What do you think is the most important skill you’ve learned?
One skill I use a lot is math. I use it in the optimization and modeling—mostly function approximations, statistics, and continuous math. Many people learn math and never use it again. If I didn’t know it, my career would not have worked at all. Another useful skill that I’ve acquired — unfortunately late in life, and I would have preferred to have learned it earlier — is to listen carefully to what other people are saying and what they really want. It’s not necessarily what they’re saying but what they’re implying. I learned to really infer what the underlying challenge is by asking probing questions. That did not come naturally, and it isn’t something that can be easily taught. It’s learned through practice.
What kind of technology do you think will be most prominent in ten years?
Several technologies. One is miniaturization of what occurs in large machines into handheld ones. For example, your iPhone will be able to translate languages and receive voice commands. (Not just the iPhone of course; just using an example of a hand device with power.) Basically, we’ll be able to access information and issue commands via language and speech, hands-free while driving or working. Computing will become ubiquitous as opposed to being confined to stationary objects like these machines [points to desktop in the office]. That trend is already solidly on its way, not just speculation.
What are your hobbies?
I play chess.

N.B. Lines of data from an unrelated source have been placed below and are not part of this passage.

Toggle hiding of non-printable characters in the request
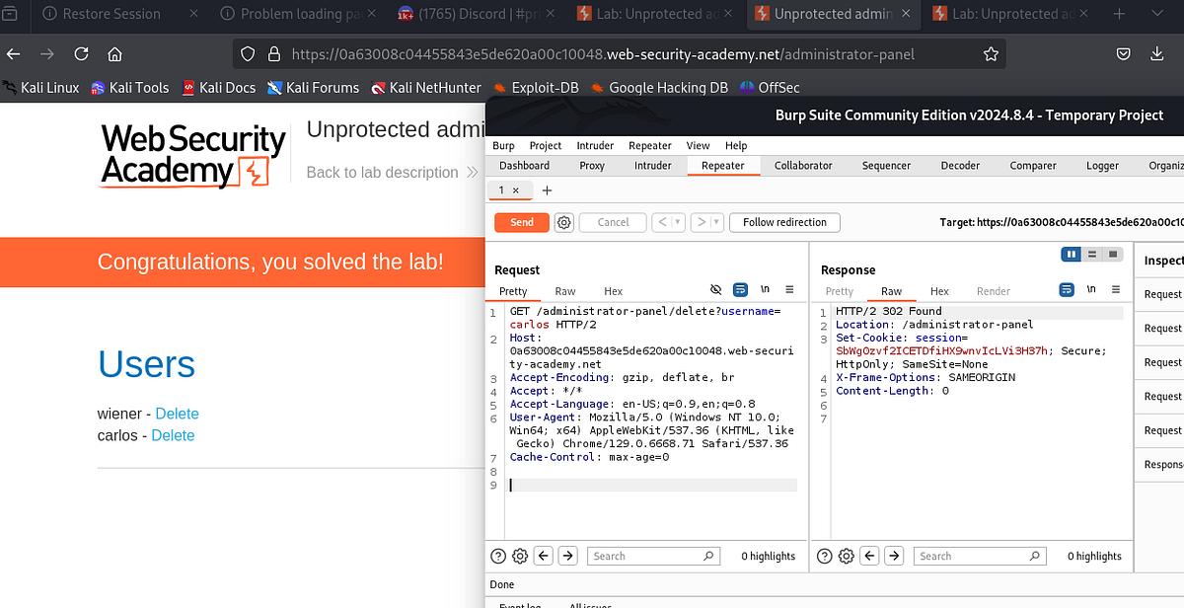Screen dimensions: 1184x608 point(716,289)
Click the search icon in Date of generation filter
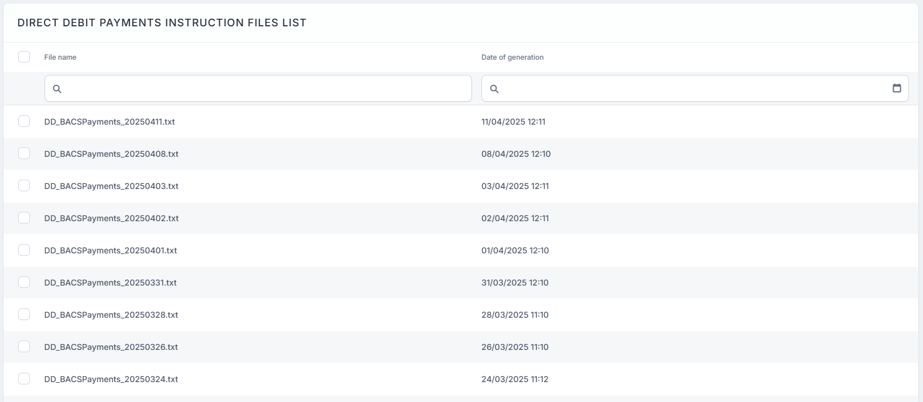The width and height of the screenshot is (923, 402). (494, 89)
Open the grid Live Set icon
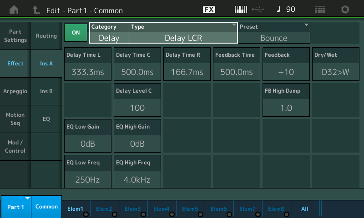 320,10
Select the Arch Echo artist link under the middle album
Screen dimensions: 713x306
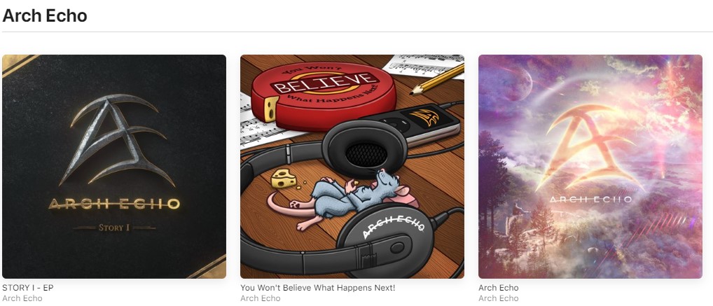(261, 298)
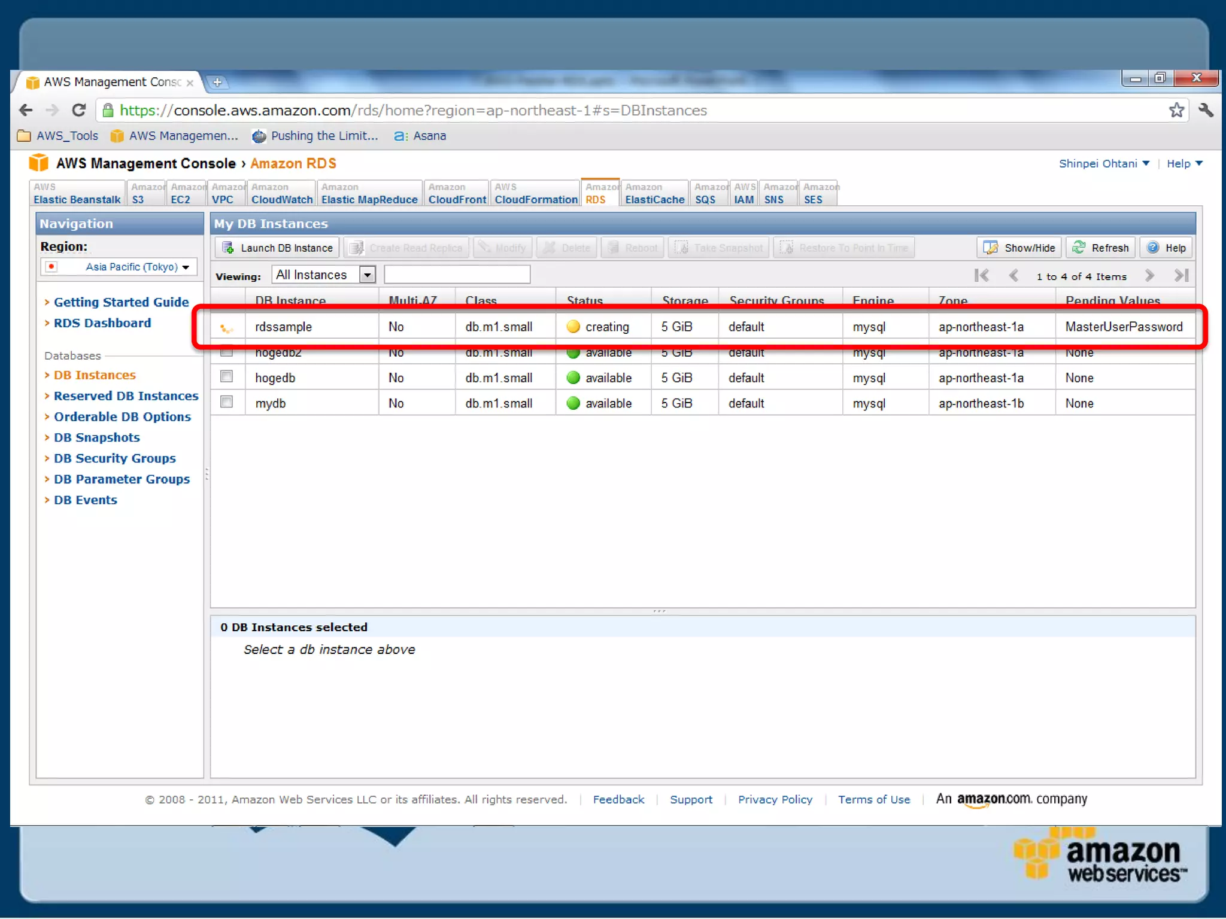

I used to do long distance bicycle riding. I do less of it now, but I should do more. I also read science fiction. Some of my favorite authors are Robert Heinlein and Isaac Asimov—the classic ones. Many of the modern ones are good too. Oh, I left out Arthur C. Clarke.
What are some cool places you’ve traveled to that you’ve really enjoyed?
Recently, I traveled to Egypt. I’d love to see not just the pyramids, but also all the ancient sites and tombs. I also go back to Uruguay once every several years. At one time, it was a dictatorship, and it was more problematic to go back (when I was younger). But that ended and now it’s a normal democracy, so it’s no longer a problem.
Working in language technologies, have you had to learn many languages? How many languages do you speak?
I speak Spanish, French, and English fluently. I sort of speak other languages like Italian and Portuguese—a little bit of German, too. I have studied other languages, like Japanese, but I don’t speak them. If you learn one Romance language, it’s easy to pick up other ones. English less so, but in general, there’s a lot of Latin in its structure. Picking up Japanese would’ve required more effort than I was willing to invest. Watashi wa nihongo wo hanasemasen. That means “Sorry, I don’t speak Japanese” in Japanese by the way.
I’ve taken Latin in high school. I proceeded to forget it later, but I guess I can still read it. I never did learn ancient Greek though—just Latin.
Favorite food or type of food?
My problem is that all foods are my favorite! In fact, I need to come up with a way of cutting that. It’s really true. I like to travel and try local cuisine. I’ve been to India, specifically southern India, and I loved to try all the different kinds of food there. Some of it was too spicy for me. I’ve also been to Korea. Interestingly enough, the small towns in Korea have slightly different food than what we get in restaurants. I love the geography of Korea—the mountains and lakes. I’ll be going back there in two weeks for a business trip.